Prognozy te są elementem publikowanego trzy razy do roku „Raportu o inflacji", dokumentu, w którym Rada Polityki Pieniężnej opisuje procesy makroekonomiczne mające wpływ na inflację. Jak przewidują ekonomiści NBP, w najbardziej prawdopodobnym scenariuszu polska gospodarka będzie się w tym roku i dwóch kolejnych latach rozwijała w tempie około 3,5 proc. rocznie. Najsłabszy pod tym względem (3,4 proc.) ma być 2016 r. w związku z oczekiwanym wyhamowaniem inwestycji wskutek mniejszego napływu pieniędzy z UE. Pod koniec 2017 r. tempo rozwoju zbliży się jednak do 4 proc. w ujęciu rok do roku.

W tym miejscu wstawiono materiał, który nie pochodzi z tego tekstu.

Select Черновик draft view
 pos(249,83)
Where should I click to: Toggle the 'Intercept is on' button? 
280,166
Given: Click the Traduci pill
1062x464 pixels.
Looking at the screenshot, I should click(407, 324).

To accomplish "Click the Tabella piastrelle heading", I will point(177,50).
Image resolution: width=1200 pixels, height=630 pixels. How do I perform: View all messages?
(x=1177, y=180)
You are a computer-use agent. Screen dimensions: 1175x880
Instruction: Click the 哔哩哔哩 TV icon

Tak dynamiczny rozwój polskiej gospodarki nie wystarczy jednak, aby przywrócić inflację do celu NBP (2,5 proc.). Do końca 2017 r. roczna dynamika indeksu cen konsumpcyjnych utrzyma się poniżej 2 proc. – przewidują eksperci IE. W ryzach trzymały ją będą niskie ceny surowców oraz powolna poprawa koniunktury w strefie euro.
Gdyby ożywienie w eurolandzie nabrało rozmachu, w Polsce mógłby się zmaterializować optymistyczny scenariusz, w którym pod koniec 2017 r. tempo wzrostu PKB doszłoby do niemal 5 proc. Jednocześnie polska gospodarka jest dość odporna na negatywne szoki. W scenariuszu pesymistycznym, zakładającym Grexit oraz dalsze hamowanie chińskiej gospodarki, roczne tempo wzrostu PKB w żadnym z kwartałów do końca 2017 r. nie spadłoby istotnie poniżej 3 proc.
Ta stabilność wynika m.in. z tego, że Polska jest jedną z najbardziej zrównoważonych pod względem makroekonomicznym gospodarek Europy. Jak podkreślono w „Raporcie o inflacji", spośród 11 wskaźników, które Komisja Europejska stosuje do oceny zakłóceń równowagi w krajach UE, w ub.r. w Polsce tylko jeden miał wartość poza przedziałem bezpieczeństwa. To międzynarodowa pozycja inwestycyjna netto (różnica między aktywami a pasywami zagranicznymi polskich podmiotów w relacji do PKB), która wyniosła -67,4 proc. PKB. Od pięciu lat jednak pozostaje ona stabilna, a struktura polskich pasywów zagranicznych jest dość bezpieczna.